La linea tematica relativa a Educazione e sostenibilità sarà invece dedicata a comprendere l’impatto dell’IA sui sistemi formativi, sulla necessità di sviluppare nuove competenze digitali e sulle implicazioni a lungo termine di queste tecnologie. Le sessioni su Diritto e governance si concentreranno sull’urgente necessità di un quadro normativo efficace per regolamentare l’innovazione, definendo i confini legali e le responsabilità etiche in caso di decisioni o errori algoritmici.

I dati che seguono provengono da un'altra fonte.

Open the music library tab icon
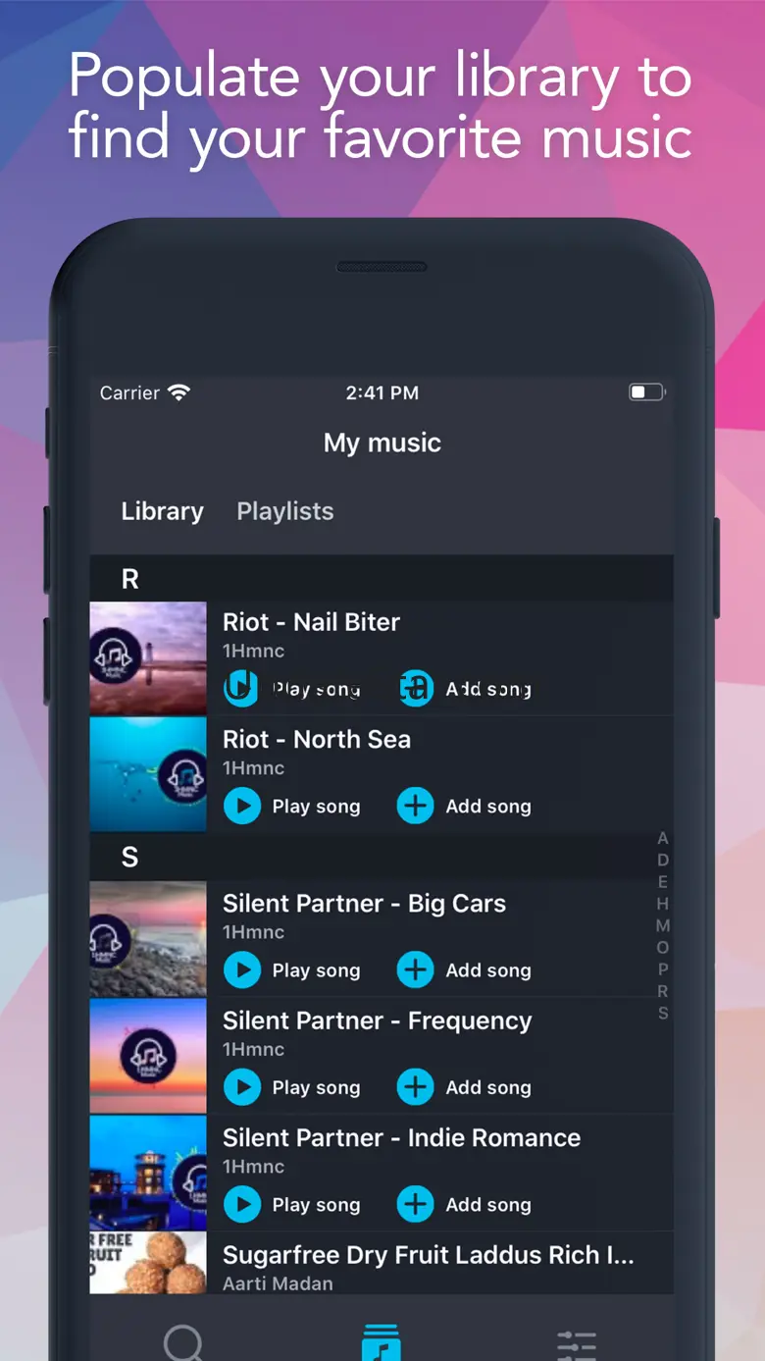Screen dimensions: 765x1361 coord(382,1341)
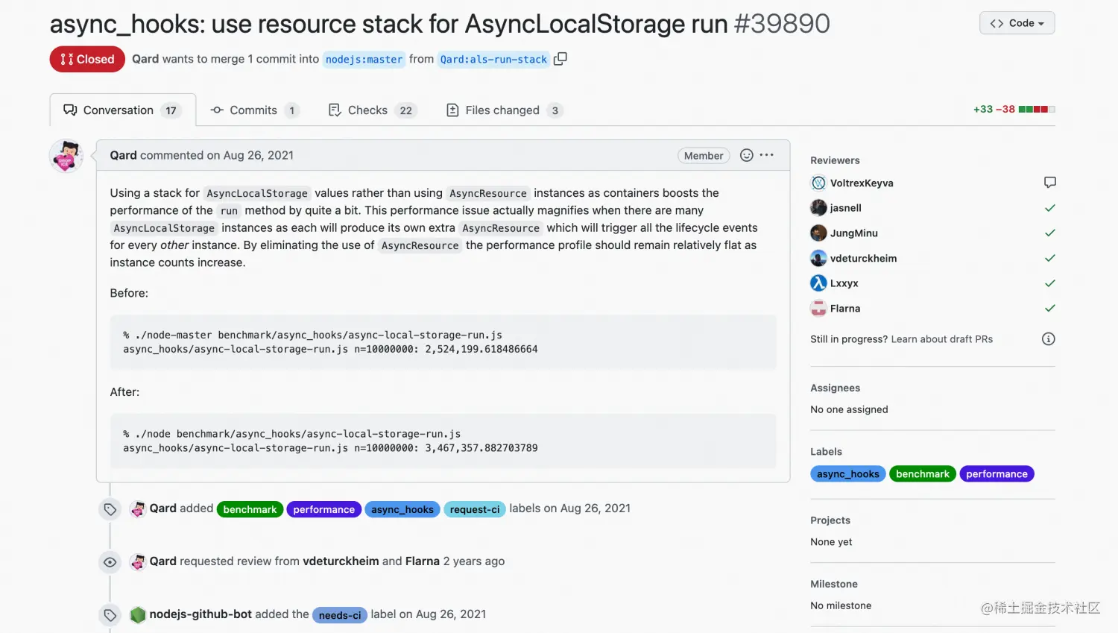Viewport: 1118px width, 633px height.
Task: Click the approval checkmark beside jasnell
Action: pos(1049,208)
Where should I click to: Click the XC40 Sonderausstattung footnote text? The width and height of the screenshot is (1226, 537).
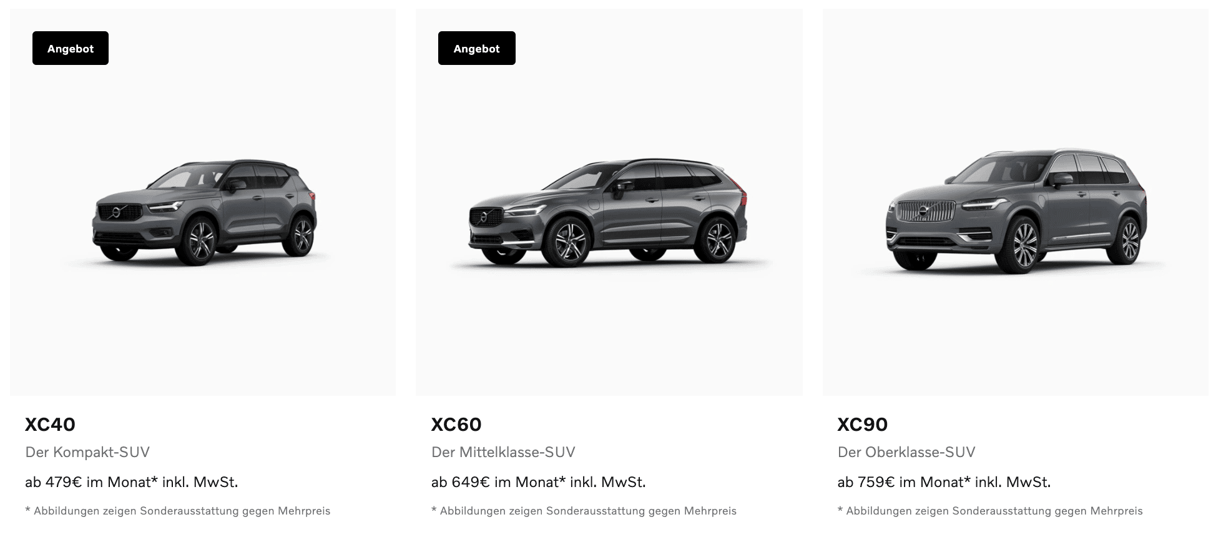coord(178,511)
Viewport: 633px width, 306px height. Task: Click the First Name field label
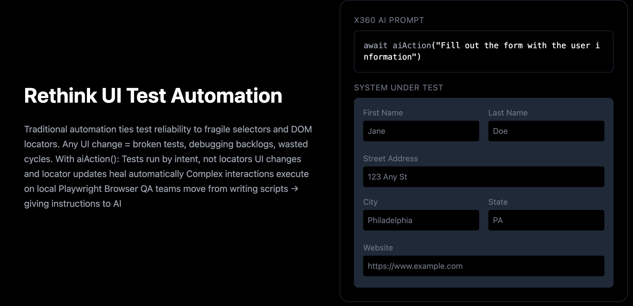383,113
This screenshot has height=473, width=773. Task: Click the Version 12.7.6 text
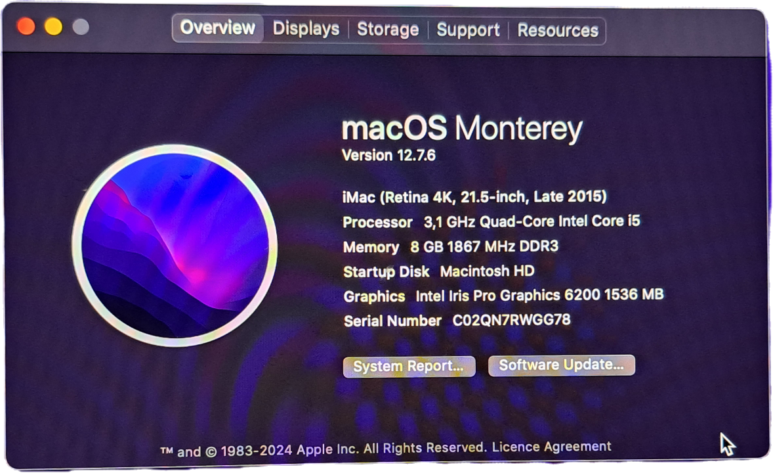pyautogui.click(x=388, y=156)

I panel su Epistemologia e affidabilità approfondiranno le questioni relative alla validità scientifica e alla trasparenza dei modelli di IA, esaminando come la black box algoritmica stia influenzando la nostra comprensione della verità e la fiducia nei sistemi automatizzati. Le sessioni relative a  Società e democrazia indagheranno invece l’influenza dell’IA sulle dinamiche sociali, sulla giustizia distributiva, sulla preservazione delle istituzioni democratiche e sull’equilibrio tra progresso tecnologico e valori umani fondamentali.

Infine, il panel Responsabilità e cura, fungerà da spazio di riflessione intorno all’etica applicata, esaminando il ruolo dell’IA nei contesti sanitari, assistenziali e di supporto al benessere. Questo panel affronterà specificamente le questioni etiche relative alla delega delle decisioni che impattano direttamente sulla salute, sull’autonomia individuale e sulla qualità della vita.

Il primo convegno SIpEIA si vuole insomma proporre come uno spazio di incontro e di dialogo multidisciplinare in cui prospettive diverse possano entrare in contatto e confrontarsi sulle varie declinazioni che l’etica dell’IA può assumere nella nostra contemporaneità in rapido mutamento.